ELLA (from Wang and Zhou 2025) is a recently published Python package for SVG testing. There are many different mathematical frameworks for SVG testing. Perhaps the most widely used is exemplified by another package, SPARK (from Sun et al 2020), which tests for spatial variation in gene expression by testing for non-zero covariance in expression between spatial points. ELLA, on the other hand, explicitly models transcript count as a function of spatial position. SVG testing is performed by a likelihood ratio test against a reduced model without spatial terms. This makes ELLA similar to wispack insofar as both model count as a function of spatial position. However, like SPARK and other SVG testing tools, ELLA is unable to make between-group comparisons, i.e., to test for FSEs. ELLA’s modeling also differs from wispack’s modeling in that wispack models count as a function of spatial position using spatial parameters (rate, transition point, and transition slope), while ELLA models count as a linear combination of pre-defined spatial basis functions. These basis functions are beta distributions describing component count distributions.

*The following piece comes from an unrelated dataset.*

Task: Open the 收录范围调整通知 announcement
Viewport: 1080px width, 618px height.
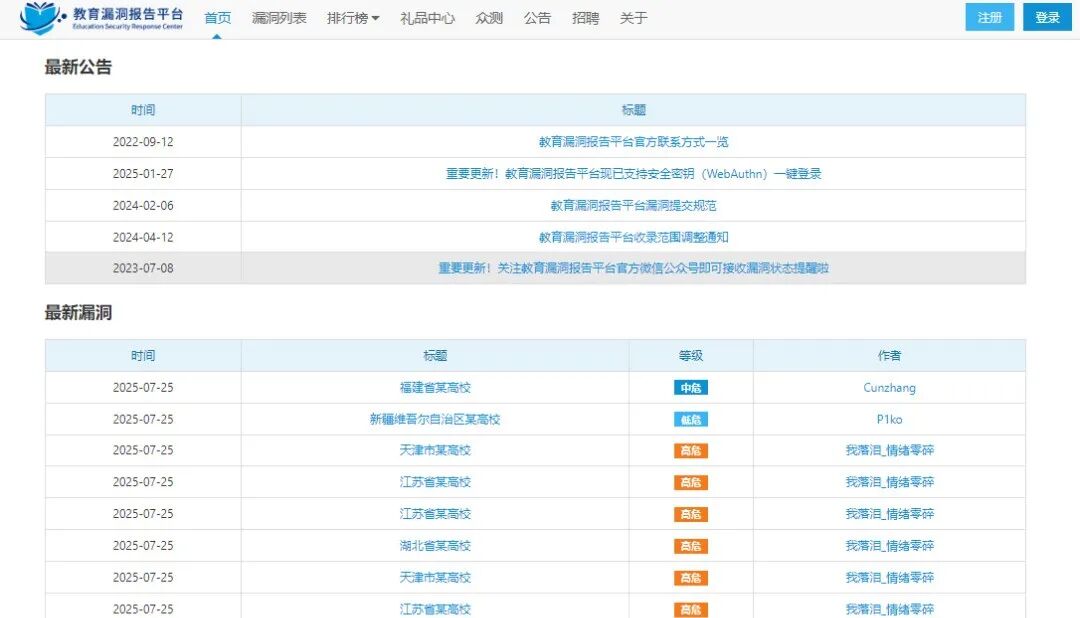Action: click(x=632, y=236)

As ELLA is a Python package, we need to integrate it into our R-based benchmarking pipeline with the reticulate package:

# Set up virtual python environment for reticulate, in bash (terminal): 
#   python3 -m venv ~/.virtualenvs/r-reticulate
#   source ~/.virtualenvs/r-reticulate/bin/activate
#   pip install --upgrade pip

# Load reticulate
library(reticulate)

# Set up virtual Python environment
use_virtualenv("/your_working_directory/.virtualenvs/r-reticulate", required = TRUE)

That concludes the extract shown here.